Applied Case Study and Utility
As a practical demonstration, the authors report an EGFR screening campaign involving five crystal structures and a curated ligand library, showcasing the autonomous system-preparation, batch campaign execution, and data consolidation features of ProDock. Without manual intervention in box definition or intermediate scripting, the framework handled retrieval, cleaning, box inference, batch docking across four engines, and full interaction fingerprint extraction. The entire experiment was archived in a queryable, self-contained directory—supporting immediate post hoc analysis and reuse.
Implications and Future Developments
ProDock’s core contribution is its explicit, end-to-end formalization of docking workflows, offering structural bioinformatics researchers a reproducible and fully auditable path from molecular inputs to analytical outputs. Its many-to-many data model supports varied and realistic experimental designs, such as consensus scoring, multi-target campaigns, and retrospective benchmarking.
This work establishes a new standard for transparency, provenance, and data management in computational docking.
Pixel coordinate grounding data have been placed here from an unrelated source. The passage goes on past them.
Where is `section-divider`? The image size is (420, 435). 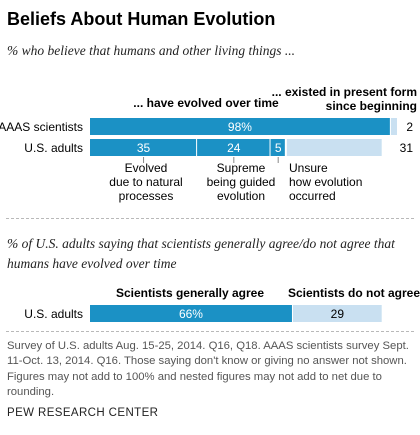
section-divider is located at coordinates (210, 218).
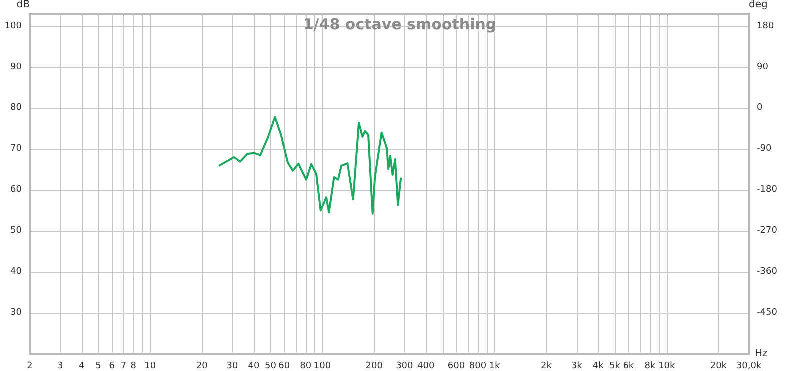 The height and width of the screenshot is (371, 800). What do you see at coordinates (202, 366) in the screenshot?
I see `x-tick-label: 20` at bounding box center [202, 366].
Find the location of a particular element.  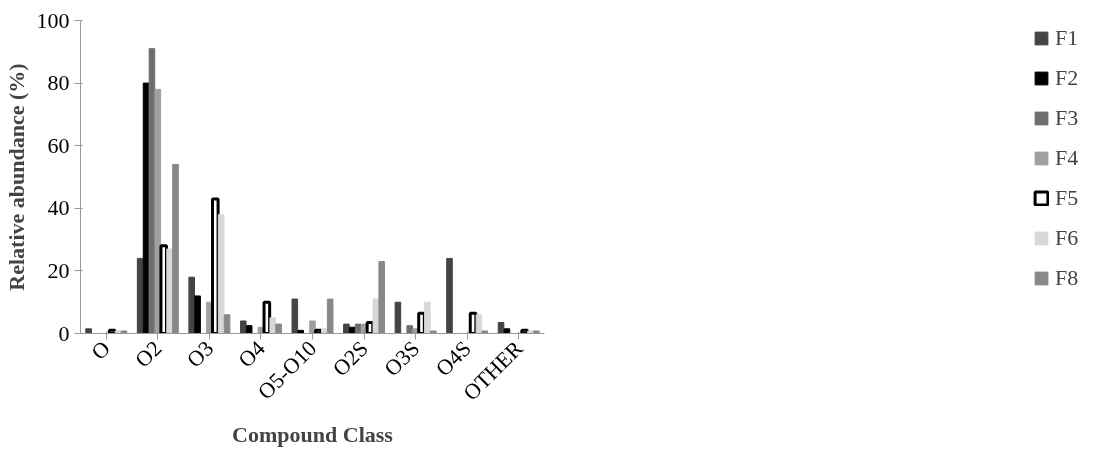

x-tick-label: O3S is located at coordinates (402, 358).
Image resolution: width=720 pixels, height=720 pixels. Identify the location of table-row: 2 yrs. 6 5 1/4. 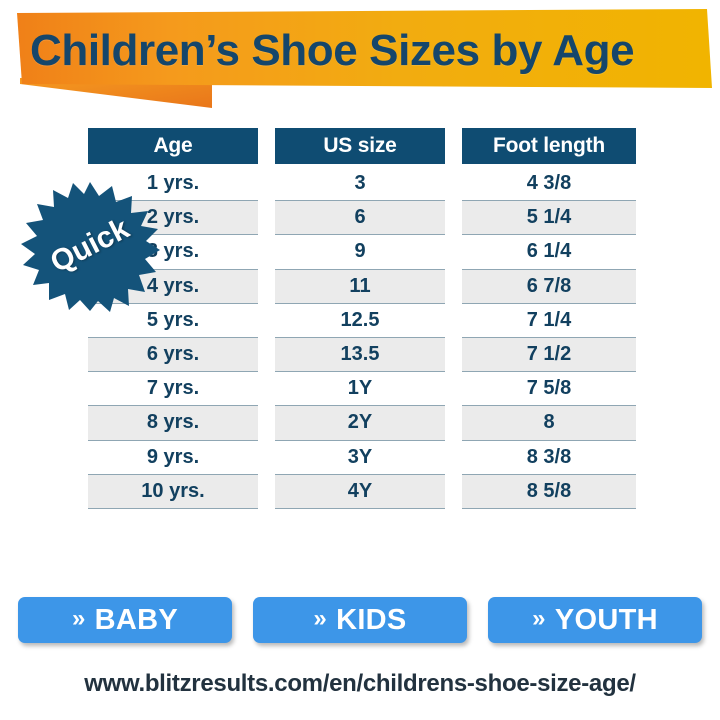
(362, 218).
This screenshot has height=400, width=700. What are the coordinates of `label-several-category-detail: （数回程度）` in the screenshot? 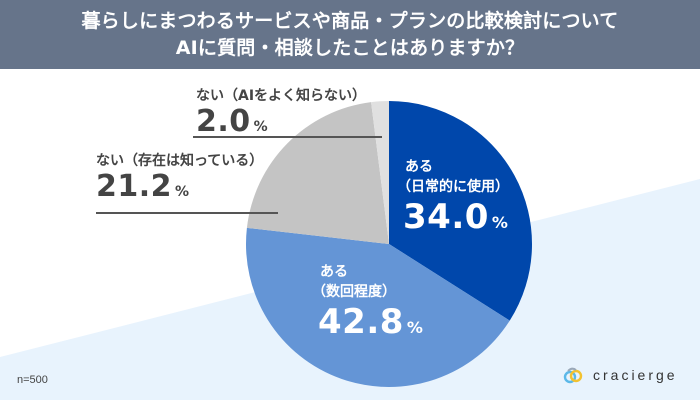 It's located at (354, 292).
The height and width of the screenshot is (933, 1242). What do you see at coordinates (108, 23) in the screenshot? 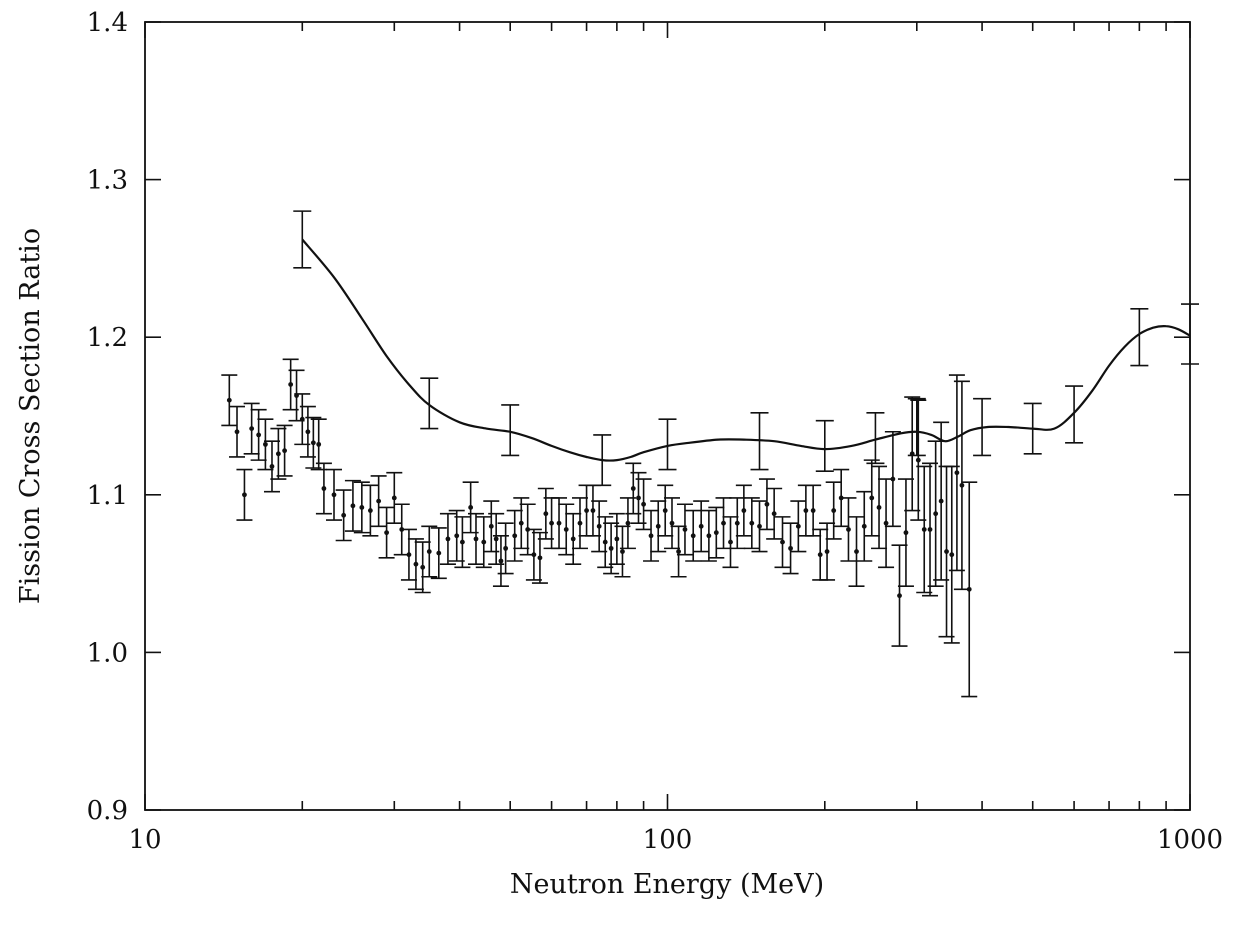
I see `y-tick-label: 1.4` at bounding box center [108, 23].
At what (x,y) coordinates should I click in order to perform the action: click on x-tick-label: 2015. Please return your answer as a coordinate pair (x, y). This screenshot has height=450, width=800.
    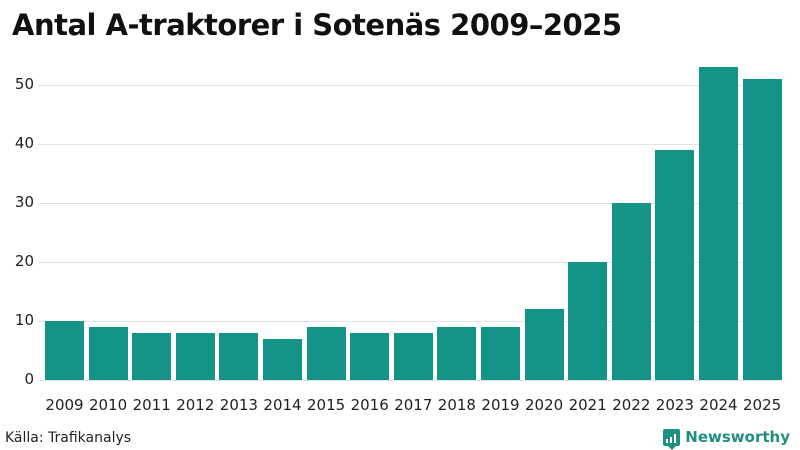
    Looking at the image, I should click on (326, 405).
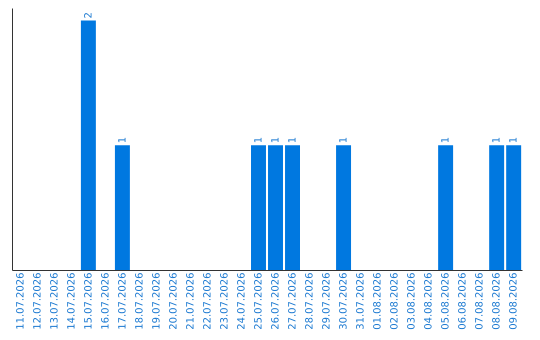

It could facilitate more rigorous method development (by permitting robust comparative studies), streamline collaborative benchmark datasets, and provide a modern, extensible foundation for automated and ML-driven structural discovery pipelines.
Potential future extensions include integration with cloud or distributed compute infrastructures, support for alternative backend engines (e.g., deep learning–based scorers), direct visualization modules, or tighter feedback loops with generative or optimization frameworks in drug design. As the scale and complexity of screening studies increase, robust workflow-level solutions like ProDock will become increasingly essential.
Conclusion
ProDock addresses a critical infrastructure gap in structure-based docking by unifying preparation, docking, postprocessing, and result storage within a coherent, extensible, and reproducible workflow (2604.21828). Its architecture enables many-to-many and consensus-based designs, robust provenance tracking, and analytical flexibility via normalized database storage. Rather than introducing new scoring functions, it professionalizes the management of computational docking studies, enabling greater methodological rigor and facilitating transparent, collaborative research in molecular discovery.